I ride into Châteauneuf-sur-Loire and just as I arrive at the church, right on queue, the bells toll the hour. It's four o'clock. This is another one of those dust cap fairy mysteries; how is it that so often I arrive in a town or village just as the bells chime?

In a field off to my left there's a tractor towing a shit spreader. He's a long way away but since the wind is blowing from that direction, I get the full olfactory benefit of his labours as I ride past. Lovely! It reminds me of the first day's ride when I saw a shit spreader in the distance heading at an angle towards the road I was riding on. Clearly our paths were going to cross, depending on who got there first. I had no chance of course and so was preparing myself for the worst, but luckily before he reached the road he turned off the shit dispenser and turned around for a return run. That day the prevailing wind was in my favour, at least insofar as me being exposed to the shit spreader; it was most definitely not in my favour for my rate of progress.

Castell de Sully-sur-Loire
I ride into a village - more a collection of farm buildings than anything else really - with the interesting name 'Lazy'. Of course in French this word has no other meaning, it's just a place name, but if you look at the name with English eyes, so to speak, it does seem a bit odd. 'Messy' is another place like that I've ridden through, although in that case the name of the place was a pretty good reflection of the condition of the town. In Lazy there is a pervasive sweet smell of beetroots in the air, and I soon discover why: there's an enormous sugar beet factory here (most of the sugar in Europe comes from Sugar Beets and not sugar cane). This is the destination of those huge tractors towing huge trailers laden with piles of beets that I've seen negotiating impossibly small and narrow streets in little villages.

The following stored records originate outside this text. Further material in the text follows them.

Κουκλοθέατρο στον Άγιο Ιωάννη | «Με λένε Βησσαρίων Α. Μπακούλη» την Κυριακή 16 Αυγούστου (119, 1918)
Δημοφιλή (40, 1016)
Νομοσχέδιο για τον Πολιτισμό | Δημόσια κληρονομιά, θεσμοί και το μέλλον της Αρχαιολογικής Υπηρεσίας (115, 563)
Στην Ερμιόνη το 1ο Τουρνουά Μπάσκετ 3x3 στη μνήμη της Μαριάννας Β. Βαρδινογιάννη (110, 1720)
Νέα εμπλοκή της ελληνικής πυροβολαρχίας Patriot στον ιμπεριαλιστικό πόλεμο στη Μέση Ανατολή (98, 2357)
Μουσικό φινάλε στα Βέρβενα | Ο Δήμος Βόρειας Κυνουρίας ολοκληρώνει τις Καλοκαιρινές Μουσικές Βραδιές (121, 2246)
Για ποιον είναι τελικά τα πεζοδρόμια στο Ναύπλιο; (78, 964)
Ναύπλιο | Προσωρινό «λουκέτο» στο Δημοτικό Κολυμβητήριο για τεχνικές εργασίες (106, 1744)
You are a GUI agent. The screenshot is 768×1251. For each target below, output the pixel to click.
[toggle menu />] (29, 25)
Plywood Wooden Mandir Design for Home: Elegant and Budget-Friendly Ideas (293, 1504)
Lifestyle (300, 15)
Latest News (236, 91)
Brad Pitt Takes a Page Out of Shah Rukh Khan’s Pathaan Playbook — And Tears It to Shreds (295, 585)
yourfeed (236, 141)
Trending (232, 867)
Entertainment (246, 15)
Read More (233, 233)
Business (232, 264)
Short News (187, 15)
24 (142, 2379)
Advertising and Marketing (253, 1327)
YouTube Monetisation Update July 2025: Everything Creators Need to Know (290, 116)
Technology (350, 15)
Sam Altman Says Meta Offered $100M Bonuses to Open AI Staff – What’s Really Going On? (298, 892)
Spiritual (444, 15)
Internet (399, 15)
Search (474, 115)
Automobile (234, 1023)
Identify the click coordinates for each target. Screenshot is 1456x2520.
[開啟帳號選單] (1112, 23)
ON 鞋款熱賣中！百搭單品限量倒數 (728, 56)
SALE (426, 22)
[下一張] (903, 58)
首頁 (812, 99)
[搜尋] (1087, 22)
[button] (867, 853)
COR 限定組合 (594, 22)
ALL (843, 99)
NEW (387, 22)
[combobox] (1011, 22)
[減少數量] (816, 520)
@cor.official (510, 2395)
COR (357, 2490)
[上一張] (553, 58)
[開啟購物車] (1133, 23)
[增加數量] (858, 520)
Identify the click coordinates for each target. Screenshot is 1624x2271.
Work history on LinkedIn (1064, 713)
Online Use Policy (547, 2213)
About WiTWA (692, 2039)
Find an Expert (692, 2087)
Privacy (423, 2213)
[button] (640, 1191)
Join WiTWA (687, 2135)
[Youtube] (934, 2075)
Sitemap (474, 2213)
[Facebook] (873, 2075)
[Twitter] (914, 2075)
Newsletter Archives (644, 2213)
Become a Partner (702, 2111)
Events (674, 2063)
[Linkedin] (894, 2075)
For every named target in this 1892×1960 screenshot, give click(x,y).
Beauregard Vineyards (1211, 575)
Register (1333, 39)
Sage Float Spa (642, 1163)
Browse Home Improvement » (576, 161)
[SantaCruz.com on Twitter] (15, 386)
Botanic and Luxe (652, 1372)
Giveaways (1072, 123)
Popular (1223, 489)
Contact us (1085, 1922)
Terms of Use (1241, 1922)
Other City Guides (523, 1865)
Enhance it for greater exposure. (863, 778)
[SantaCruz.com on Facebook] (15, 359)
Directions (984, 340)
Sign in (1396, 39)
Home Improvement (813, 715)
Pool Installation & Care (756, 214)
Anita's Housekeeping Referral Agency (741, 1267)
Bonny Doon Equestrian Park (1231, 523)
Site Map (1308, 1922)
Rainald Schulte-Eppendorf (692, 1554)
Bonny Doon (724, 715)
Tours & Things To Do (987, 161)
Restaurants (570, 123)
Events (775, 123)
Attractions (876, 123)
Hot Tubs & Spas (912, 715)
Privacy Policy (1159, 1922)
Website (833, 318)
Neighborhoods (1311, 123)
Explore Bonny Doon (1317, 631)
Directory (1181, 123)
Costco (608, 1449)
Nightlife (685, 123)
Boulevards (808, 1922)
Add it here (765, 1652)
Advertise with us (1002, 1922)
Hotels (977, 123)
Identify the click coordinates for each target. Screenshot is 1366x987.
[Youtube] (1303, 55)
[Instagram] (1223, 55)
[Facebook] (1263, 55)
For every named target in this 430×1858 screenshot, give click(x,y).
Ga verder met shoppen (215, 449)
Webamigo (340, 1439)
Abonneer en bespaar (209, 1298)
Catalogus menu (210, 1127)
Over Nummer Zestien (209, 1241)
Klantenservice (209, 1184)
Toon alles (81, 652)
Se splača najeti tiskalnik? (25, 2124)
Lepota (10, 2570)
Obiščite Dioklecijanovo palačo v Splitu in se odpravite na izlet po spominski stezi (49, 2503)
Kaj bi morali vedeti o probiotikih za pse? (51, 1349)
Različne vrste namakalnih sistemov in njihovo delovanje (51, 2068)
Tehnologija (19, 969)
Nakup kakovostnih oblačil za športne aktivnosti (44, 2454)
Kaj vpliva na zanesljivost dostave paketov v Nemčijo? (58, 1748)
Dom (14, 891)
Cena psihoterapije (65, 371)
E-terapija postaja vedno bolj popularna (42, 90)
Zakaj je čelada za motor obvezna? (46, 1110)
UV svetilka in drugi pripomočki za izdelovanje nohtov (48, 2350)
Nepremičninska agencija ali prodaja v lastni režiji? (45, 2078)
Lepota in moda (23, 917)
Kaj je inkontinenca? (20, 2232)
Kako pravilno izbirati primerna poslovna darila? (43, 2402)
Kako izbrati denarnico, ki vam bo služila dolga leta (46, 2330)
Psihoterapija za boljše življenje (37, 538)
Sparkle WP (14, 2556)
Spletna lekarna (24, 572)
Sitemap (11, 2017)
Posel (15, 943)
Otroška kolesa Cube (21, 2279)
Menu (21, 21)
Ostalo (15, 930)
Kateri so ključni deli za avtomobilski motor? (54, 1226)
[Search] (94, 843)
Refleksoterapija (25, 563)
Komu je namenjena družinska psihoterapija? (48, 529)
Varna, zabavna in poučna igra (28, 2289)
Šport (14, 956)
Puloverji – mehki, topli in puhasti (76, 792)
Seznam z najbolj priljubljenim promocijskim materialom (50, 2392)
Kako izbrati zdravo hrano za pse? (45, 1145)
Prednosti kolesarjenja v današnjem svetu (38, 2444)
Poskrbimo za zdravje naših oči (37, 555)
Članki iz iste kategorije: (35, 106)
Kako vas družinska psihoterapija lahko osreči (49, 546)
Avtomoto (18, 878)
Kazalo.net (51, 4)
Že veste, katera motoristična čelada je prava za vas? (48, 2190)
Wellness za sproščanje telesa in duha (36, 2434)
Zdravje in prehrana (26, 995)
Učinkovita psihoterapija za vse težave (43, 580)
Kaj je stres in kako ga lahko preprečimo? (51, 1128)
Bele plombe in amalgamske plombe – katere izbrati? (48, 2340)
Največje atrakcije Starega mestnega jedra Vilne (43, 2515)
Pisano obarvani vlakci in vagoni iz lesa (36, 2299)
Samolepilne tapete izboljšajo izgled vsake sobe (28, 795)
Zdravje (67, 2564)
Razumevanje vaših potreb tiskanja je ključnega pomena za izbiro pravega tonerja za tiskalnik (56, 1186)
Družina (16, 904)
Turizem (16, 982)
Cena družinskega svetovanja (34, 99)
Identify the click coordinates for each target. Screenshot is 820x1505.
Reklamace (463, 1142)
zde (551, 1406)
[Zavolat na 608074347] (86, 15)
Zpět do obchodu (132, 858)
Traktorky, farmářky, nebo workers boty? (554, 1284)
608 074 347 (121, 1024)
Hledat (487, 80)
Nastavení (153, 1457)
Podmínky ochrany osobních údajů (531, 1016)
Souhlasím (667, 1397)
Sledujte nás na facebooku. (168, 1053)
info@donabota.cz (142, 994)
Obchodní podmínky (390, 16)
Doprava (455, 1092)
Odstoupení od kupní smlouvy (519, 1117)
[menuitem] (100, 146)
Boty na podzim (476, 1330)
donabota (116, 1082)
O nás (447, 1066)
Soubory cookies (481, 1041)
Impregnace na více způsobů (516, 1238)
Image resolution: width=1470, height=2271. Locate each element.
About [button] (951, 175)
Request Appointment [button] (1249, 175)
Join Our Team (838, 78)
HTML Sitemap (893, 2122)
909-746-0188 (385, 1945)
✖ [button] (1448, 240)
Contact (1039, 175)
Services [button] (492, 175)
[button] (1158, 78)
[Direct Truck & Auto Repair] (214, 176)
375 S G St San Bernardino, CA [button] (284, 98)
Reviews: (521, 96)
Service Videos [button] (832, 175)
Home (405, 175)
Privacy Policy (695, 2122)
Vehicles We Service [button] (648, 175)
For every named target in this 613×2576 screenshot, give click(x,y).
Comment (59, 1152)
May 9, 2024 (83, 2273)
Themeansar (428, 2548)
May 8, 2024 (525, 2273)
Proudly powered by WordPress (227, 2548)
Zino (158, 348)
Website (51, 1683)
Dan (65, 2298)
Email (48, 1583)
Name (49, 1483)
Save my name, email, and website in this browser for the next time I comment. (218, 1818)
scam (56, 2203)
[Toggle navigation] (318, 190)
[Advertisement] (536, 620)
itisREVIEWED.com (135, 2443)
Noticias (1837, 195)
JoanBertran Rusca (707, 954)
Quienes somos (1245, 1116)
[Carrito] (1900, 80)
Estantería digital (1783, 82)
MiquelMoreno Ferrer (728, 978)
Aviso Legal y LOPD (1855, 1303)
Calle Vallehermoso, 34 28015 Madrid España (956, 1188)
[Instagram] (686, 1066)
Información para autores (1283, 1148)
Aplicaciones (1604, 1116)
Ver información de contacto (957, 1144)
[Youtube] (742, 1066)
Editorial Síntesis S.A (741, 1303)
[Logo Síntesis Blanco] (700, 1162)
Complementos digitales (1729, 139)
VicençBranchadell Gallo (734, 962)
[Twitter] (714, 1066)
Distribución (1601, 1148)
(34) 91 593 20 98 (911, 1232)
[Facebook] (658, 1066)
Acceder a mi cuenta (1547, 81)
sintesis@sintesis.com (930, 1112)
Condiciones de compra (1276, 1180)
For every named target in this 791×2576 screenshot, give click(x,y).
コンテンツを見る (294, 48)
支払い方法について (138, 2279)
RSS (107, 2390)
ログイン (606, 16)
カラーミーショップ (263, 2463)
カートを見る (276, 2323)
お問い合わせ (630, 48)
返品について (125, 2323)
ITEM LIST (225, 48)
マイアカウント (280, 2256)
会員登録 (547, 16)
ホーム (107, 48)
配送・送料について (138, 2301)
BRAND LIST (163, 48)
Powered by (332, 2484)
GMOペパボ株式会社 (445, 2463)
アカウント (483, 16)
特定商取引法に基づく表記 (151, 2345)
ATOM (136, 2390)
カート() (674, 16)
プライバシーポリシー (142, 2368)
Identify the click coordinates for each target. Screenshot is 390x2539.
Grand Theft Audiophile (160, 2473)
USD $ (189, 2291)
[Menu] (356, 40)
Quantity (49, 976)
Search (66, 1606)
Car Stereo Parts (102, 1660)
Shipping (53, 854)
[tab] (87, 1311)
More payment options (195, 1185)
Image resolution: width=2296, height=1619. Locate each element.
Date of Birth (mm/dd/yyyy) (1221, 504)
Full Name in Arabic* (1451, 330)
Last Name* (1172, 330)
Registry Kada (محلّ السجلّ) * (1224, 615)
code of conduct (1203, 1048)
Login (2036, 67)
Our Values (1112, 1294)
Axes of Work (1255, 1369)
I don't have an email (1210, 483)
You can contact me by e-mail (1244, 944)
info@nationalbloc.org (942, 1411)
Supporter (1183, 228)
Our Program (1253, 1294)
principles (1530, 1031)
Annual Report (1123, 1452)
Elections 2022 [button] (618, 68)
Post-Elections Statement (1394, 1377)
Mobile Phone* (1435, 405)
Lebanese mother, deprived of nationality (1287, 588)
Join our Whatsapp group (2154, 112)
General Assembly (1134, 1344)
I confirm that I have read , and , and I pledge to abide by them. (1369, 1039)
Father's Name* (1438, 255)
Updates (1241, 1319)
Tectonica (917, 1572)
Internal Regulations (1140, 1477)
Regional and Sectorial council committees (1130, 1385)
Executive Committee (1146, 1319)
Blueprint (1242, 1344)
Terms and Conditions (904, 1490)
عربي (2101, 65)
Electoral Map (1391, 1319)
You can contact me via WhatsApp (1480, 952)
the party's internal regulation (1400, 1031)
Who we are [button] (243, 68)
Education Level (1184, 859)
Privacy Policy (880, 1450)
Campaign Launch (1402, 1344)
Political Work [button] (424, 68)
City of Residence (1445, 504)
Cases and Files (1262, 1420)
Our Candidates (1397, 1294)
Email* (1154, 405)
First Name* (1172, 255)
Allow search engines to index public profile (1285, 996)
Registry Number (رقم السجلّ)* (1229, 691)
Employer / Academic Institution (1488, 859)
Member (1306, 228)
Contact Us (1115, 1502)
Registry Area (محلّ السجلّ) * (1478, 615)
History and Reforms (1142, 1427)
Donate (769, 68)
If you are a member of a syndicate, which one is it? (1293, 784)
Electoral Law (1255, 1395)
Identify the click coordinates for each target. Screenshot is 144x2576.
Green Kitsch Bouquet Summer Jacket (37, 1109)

I arrive at my destination 15 minutes before the time I'd estimated to my host yesterday. Not bad, considering it's been a long day's ride with multiple stops and lots of wind and my departure time was dictated by the size of the breakfast I was served this morning (it was enormous). It's also the longest ride so far on this trip. My home for tonight is a lovely little studio apartment above the host's house. She is also lovely and clearly wants to make sure everything is just right, which it seems to be. On a table there's a jar with a handwritten label: "Petits gâteaux de bienvenue" (Little welcome cookies). It's that sort of place. There's a supermarket within walking distance and rain is threatening and the restaurant choices seem pretty sad. Since I have an apartment with a little kitchen at my disposal I decide to eat in tonight and cook my own dinner. I manage to make it to the shop and back with my groceries before the rains finally come, and I can smugly sit inside and cook my own dinner knowing I won't have to get wet today after all.

My apartment comes with a little courtyard garden, with lots of flowering plants and - of course - an old bicycle with a basket of flowers growing from it.